━━ Text excerpt
Design = Irreducible Simplicity

Brian D Harper (bharper@postbox.acs.ohio-state.edu)
Sun, 01 Mar 1998 01:01:01 -0500

==begin quote===
Each molecule, therefore, throughout the universe, bears
impressed on it the stamp of a metric system as distinctly
as does the metre of the archives at Paris, or the double
royal cubit of the Temple of Karnac.

No theory of evolution can be formed to account for the
similarity of molecules, for evolution necessarily implies
continuous change, and the molecule is incapable of growth
or decay, of generation or destruction.

None of the processes of Nature, since the time when Nature
began, have produced the slightest difference in the
properties of any molecule. We are therefore unable to
ascribe either the existence of the molecules or the
identity of their properties to the operation of any of
the causes which we call natural.

On the other hand, the exact quality of each molecule to
all others of the same kind gives it, as Sir John Herschel
has well said, the essential character of a manufactured
article, and precludes the idea of it being eternal and
self existent.
━━━━
━━ Data extract
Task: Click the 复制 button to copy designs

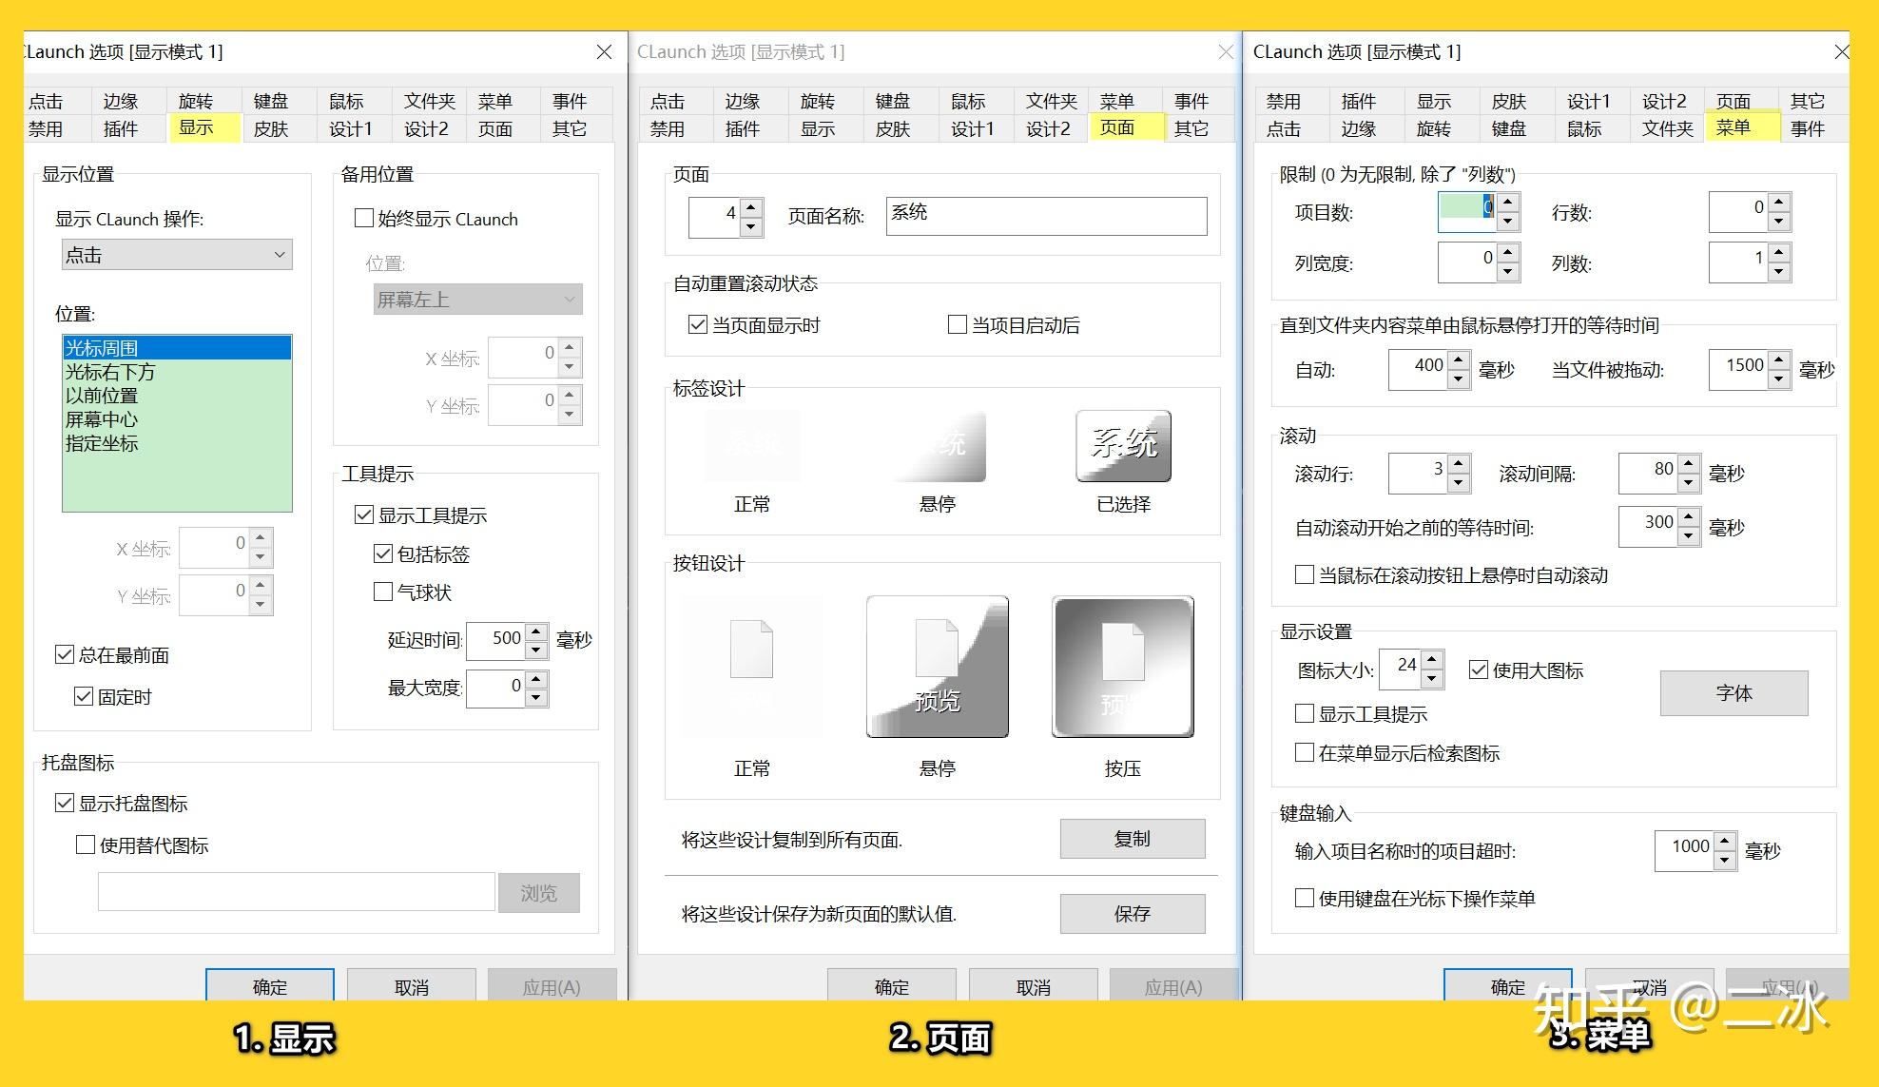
━━━━
> **What to do**
Continue the passage about molecules and design, picking up after its final sentence.

> **Result of this exercise**
...

Science is incompetent to reason upon the creation of
matter itself out of nothing. We have reached the utmost
limit of our thinking faculties when we have admitted
that because matter cannot be eternal and self-existent
it must have been created.

-- James Clerk Maxwell (1873). "Molecules" in <Galileo's
Commandment>, ed. E.B. Bolles, WH Freeman 1997. From
a lecture given before the British Association and
reprinted in <Nature>, Sept 25, 1873.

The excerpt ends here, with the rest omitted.